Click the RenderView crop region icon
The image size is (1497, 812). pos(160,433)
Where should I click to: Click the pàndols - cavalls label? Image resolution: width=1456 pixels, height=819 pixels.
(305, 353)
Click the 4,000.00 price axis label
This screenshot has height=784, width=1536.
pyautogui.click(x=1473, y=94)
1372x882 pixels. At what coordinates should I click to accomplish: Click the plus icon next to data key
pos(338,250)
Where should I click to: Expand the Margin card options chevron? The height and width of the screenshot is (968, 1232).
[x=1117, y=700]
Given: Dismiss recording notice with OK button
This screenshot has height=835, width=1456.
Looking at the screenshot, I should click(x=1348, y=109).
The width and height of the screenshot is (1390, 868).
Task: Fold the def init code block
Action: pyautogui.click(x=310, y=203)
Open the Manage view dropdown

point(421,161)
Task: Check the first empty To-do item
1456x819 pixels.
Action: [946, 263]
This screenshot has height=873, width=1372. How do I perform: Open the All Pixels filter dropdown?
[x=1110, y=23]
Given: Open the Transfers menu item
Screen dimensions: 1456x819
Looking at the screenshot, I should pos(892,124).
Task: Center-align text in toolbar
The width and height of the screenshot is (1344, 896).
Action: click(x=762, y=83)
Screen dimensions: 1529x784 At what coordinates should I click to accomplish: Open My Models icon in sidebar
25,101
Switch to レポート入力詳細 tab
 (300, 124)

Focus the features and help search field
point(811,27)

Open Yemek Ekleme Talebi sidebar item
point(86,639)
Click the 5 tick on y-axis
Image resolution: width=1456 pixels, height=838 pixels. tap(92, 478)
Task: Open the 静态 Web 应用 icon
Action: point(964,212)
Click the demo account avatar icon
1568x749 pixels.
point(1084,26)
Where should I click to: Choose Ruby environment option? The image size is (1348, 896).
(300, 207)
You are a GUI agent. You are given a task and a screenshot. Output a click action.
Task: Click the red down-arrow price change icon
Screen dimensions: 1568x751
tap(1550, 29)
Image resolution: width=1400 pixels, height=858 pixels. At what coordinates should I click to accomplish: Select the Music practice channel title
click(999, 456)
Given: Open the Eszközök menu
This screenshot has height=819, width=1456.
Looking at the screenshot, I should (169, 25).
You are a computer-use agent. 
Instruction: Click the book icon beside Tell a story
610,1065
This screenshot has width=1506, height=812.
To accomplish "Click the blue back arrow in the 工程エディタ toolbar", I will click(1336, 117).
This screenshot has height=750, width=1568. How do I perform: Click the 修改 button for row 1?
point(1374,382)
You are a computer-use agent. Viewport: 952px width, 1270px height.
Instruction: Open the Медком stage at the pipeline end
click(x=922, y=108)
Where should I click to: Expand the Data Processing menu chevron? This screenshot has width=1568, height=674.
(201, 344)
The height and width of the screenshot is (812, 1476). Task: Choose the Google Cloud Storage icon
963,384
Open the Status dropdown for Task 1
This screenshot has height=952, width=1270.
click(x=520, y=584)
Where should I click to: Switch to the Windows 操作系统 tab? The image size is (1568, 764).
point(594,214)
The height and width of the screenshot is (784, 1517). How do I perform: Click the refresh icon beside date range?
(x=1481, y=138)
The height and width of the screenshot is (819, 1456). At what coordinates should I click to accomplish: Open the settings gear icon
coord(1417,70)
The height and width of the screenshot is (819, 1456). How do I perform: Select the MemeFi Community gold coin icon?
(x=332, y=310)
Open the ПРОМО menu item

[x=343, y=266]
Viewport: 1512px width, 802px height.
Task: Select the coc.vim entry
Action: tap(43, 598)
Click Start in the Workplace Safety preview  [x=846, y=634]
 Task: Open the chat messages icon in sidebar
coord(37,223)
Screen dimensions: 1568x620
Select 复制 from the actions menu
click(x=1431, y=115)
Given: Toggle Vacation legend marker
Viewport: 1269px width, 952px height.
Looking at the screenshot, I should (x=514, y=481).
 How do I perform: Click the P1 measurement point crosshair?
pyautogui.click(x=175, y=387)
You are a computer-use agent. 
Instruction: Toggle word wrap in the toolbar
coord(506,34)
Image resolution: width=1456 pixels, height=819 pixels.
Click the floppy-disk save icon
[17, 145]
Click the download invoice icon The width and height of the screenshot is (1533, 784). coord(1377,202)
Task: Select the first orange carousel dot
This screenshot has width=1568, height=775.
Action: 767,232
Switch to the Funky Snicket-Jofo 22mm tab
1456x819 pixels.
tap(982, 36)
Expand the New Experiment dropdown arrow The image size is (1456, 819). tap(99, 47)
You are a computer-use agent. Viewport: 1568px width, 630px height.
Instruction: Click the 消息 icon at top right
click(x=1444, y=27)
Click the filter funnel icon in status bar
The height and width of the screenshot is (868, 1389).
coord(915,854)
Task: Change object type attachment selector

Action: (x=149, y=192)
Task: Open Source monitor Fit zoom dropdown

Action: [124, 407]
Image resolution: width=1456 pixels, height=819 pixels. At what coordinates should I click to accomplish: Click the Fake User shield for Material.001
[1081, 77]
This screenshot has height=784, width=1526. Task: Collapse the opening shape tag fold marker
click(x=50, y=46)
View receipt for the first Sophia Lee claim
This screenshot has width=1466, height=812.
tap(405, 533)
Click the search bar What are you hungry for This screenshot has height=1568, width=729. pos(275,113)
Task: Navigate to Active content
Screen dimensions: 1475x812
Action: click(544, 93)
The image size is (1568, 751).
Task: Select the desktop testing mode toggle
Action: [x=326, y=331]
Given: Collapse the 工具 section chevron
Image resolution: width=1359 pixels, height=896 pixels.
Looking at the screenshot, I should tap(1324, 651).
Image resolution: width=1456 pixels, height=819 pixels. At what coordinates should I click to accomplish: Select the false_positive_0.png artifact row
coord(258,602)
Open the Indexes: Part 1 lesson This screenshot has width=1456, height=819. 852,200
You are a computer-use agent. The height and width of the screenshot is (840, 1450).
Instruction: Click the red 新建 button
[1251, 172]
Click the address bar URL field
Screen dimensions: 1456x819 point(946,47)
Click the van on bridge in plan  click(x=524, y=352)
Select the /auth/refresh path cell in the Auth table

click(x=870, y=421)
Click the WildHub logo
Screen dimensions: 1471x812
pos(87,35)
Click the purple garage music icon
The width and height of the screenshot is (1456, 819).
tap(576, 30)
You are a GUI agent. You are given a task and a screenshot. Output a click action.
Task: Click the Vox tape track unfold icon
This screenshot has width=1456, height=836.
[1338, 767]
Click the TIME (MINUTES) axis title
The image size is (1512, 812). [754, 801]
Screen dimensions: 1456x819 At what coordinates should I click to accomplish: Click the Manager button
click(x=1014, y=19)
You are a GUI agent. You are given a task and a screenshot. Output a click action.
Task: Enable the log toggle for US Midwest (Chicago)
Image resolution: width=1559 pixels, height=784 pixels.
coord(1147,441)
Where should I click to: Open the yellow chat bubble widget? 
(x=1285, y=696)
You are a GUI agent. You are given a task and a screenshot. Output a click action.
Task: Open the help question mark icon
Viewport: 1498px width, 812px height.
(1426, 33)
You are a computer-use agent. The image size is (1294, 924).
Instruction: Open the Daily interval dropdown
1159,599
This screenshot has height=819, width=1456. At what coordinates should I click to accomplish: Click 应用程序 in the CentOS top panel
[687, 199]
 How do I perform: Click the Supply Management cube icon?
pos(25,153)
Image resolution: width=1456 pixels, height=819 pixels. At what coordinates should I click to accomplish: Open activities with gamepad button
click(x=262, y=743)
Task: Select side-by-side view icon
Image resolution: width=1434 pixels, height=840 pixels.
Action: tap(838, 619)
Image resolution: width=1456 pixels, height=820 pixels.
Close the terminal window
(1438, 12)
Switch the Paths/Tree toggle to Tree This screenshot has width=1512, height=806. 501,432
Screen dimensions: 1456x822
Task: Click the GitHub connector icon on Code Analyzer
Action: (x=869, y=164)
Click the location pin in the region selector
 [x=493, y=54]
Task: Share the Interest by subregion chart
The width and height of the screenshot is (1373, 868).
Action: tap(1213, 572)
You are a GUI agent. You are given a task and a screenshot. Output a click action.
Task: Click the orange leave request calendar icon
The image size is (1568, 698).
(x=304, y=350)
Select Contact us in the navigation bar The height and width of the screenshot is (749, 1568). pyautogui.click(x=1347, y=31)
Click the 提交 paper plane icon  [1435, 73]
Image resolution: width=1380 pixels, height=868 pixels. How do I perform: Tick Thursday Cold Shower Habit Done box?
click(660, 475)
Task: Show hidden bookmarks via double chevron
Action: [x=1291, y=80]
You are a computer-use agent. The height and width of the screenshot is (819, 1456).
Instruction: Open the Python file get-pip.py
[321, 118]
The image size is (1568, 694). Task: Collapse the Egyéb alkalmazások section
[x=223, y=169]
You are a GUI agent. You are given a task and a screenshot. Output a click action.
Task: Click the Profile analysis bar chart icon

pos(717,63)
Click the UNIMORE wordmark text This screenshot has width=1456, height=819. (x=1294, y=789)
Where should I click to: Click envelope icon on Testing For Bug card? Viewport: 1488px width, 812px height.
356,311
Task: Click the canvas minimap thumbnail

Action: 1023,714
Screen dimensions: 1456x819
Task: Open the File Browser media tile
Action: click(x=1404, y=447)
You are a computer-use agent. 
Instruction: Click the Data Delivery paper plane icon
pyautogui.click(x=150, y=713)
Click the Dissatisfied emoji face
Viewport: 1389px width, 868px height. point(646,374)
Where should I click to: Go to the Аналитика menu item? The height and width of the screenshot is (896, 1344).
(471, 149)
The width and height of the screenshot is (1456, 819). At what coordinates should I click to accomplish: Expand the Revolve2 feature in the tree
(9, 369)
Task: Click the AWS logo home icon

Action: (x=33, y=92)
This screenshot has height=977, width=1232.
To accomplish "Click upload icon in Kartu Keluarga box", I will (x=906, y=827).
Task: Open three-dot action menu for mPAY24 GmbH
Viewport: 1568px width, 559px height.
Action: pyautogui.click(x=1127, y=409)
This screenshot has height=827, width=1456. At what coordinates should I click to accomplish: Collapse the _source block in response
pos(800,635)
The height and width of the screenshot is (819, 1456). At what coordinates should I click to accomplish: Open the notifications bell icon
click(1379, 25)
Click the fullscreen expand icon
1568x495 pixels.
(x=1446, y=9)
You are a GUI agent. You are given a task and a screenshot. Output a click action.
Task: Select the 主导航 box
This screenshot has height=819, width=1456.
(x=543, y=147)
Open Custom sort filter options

» **GOAL OF THE EXERCISE**
As the answer, set down only the lines from the data above between the one holding "Where should I click to: Switch" and the one holding "Click Start in", inclusive, exactly as they read.

» **COMPLETED EXERCISE**
Where should I click to: Switch to the Windows 操作系统 tab? The image size is (1568, 764).
point(594,214)
The height and width of the screenshot is (784, 1517). How do I perform: Click the refresh icon beside date range?
(x=1481, y=138)
The height and width of the screenshot is (819, 1456). At what coordinates should I click to accomplish: Open the settings gear icon
coord(1417,70)
The height and width of the screenshot is (819, 1456). How do I perform: Select the MemeFi Community gold coin icon?
(x=332, y=310)
Open the ПРОМО menu item

[x=343, y=266]
Viewport: 1512px width, 802px height.
Task: Select the coc.vim entry
Action: tap(43, 598)
Click Start in the Workplace Safety preview  [x=846, y=634]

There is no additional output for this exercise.